ATI RN
ATI Mental Health Proctored Exam 2019
1. After fasting from 10 p.m. the previous evening, a client finds out that the blood test has been canceled. The client swears at the nurse and states, 'You are incompetent!' Which is the nurse's best response?
- A. Do you believe that I was the cause of your blood test being canceled?
- B. I see that you are upset, but I feel uncomfortable when you swear at me.
- C. Have you ever thought about ways to express anger appropriately?
- D. I'll give you some space. Let me know if you need anything.
Correct answer: B
Rationale: In this scenario, the most appropriate response for the nurse is option B. By acknowledging the client's feelings and setting a boundary regarding inappropriate behavior, the nurse addresses the situation with empathy. This response demonstrates understanding of the client's emotions while also maintaining a professional standard by expressing discomfort with swearing. Option A could come off as defensive and may escalate the situation. Option C may be perceived as condescending and not immediately address the client's behavior. Option D, although offering space, does not directly address the inappropriate behavior and misses an opportunity to set a professional boundary.
2. A distraught, single, first-time mother cries and asks a nurse, 'How can I go to work if I can't afford childcare?' What is the nurse's initial action in assisting the client with the problem-solving process?
- A. Determine the risks and benefits for each alternative.
- B. Formulate goals for resolution of the problem.
- C. Evaluate the outcome of the implemented alternative.
- D. Assess the facts of the situation.
Correct answer: D
Rationale: In this scenario, the nurse's initial step should be to assess the facts of the situation. By gathering accurate information about the client's circumstances, the nurse can better understand the problem and make informed decisions moving forward. This foundational assessment is crucial before proceeding to formulate goals, evaluate outcomes, or consider risks and benefits. Options A, B, and C involve steps that should follow the initial assessment of the situation, making them less suitable as the initial action in this context.
3. During a panic attack, what is the nurse's priority intervention for a patient with panic disorder?
- A. Encourage the patient to verbalize their feelings.

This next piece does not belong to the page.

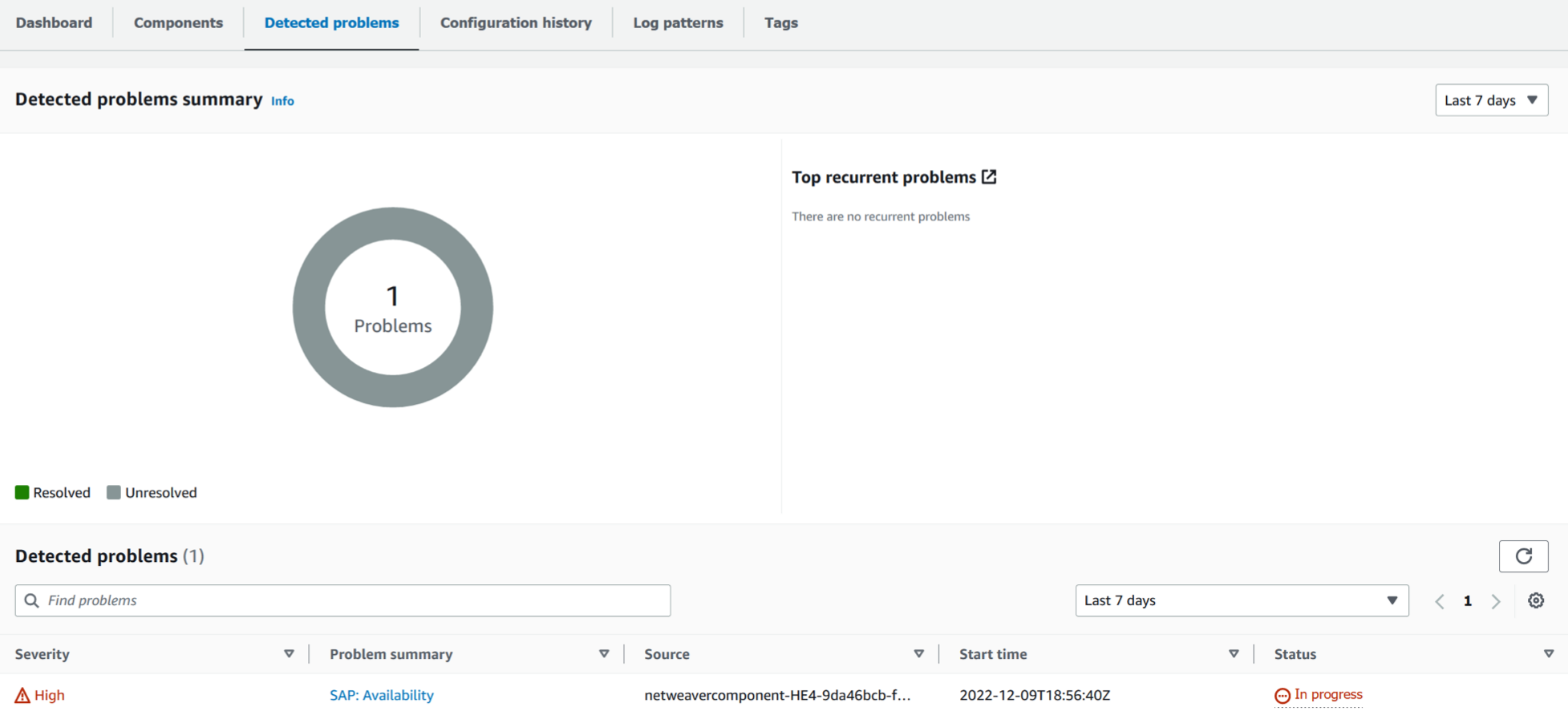Sort by Problem summary column arrow
The image size is (1568, 715).
point(604,654)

- B. Provide reassurance and stay with the patient.
- C. Leave the patient alone to calm down.
- D. Distract the patient with a task.
Correct answer: B
Rationale: During a panic attack, the priority intervention for the nurse is to provide reassurance and stay with the patient. This action helps reduce fear and provides a sense of safety, which can aid in calming the patient and preventing further escalation of the panic attack. Encouraging the patient to verbalize their feelings (Choice A) may be beneficial after the acute phase of the panic attack. Leaving the patient alone (Choice C) may increase feelings of abandonment and escalate the panic attack. Distracting the patient with a task (Choice D) is not recommended during a panic attack as it may divert attention but not address the underlying anxiety and fear.

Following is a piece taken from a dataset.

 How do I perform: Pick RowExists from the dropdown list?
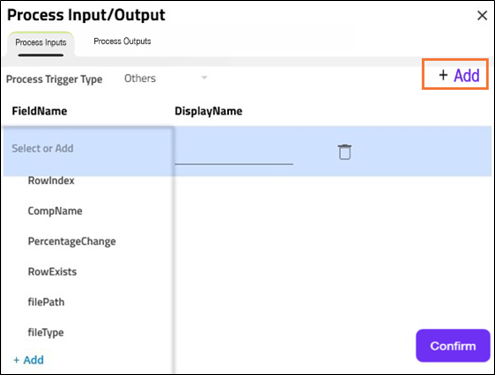click(x=52, y=272)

4. A healthcare provider is providing care for a patient with major depressive disorder who is prescribed a tricyclic antidepressant (TCA). Which common side effect should the healthcare provider educate the patient about?
- A. Hypertension
- B. Diarrhea
- C. Dry mouth
- D. Weight loss
Correct answer: C
Rationale: Dry mouth is a common side effect associated with tricyclic antidepressants (TCAs). TCAs can cause anticholinergic side effects, such as dry mouth, due to their mechanism of action. Educating the patient about dry mouth can help them stay informed and manage this common side effect effectively during treatment. Hypertension (Choice A) is not a common side effect of TCAs. Diarrhea (Choice B) is more commonly associated with selective serotonin reuptake inhibitors (SSRIs) than with TCAs. Weight loss (Choice D) is not a common side effect of TCAs; in fact, TCAs are more likely to cause weight gain.

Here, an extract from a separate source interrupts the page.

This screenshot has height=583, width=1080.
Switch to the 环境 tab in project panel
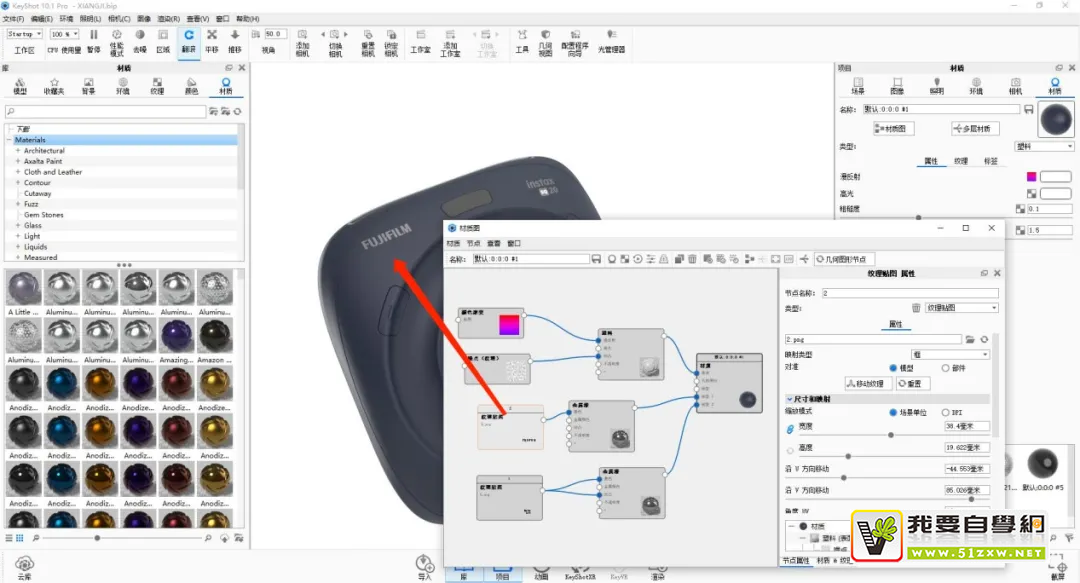tap(976, 86)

5. What should the nurse include in patient education for a patient starting on bupropion for major depressive disorder?
- A. Avoid consuming alcohol while taking this medication.
- B. Take the medication in the morning to prevent insomnia.
- C. It may cause significant weight gain.
- D. It is used as a first-line treatment for anxiety.
Correct answer: A
Rationale: Patients prescribed bupropion should be educated to avoid consuming alcohol while on this medication to reduce the risk of seizures. Bupropion lowers the seizure threshold, and alcohol can further increase this risk. It is important for patients to understand the potential consequences of combining bupropion with alcohol to ensure their safety and treatment effectiveness. Choices B, C, and D are incorrect. Taking bupropion in the morning does not prevent insomnia; it is not associated with significant weight gain; and it is not a first-line treatment for anxiety.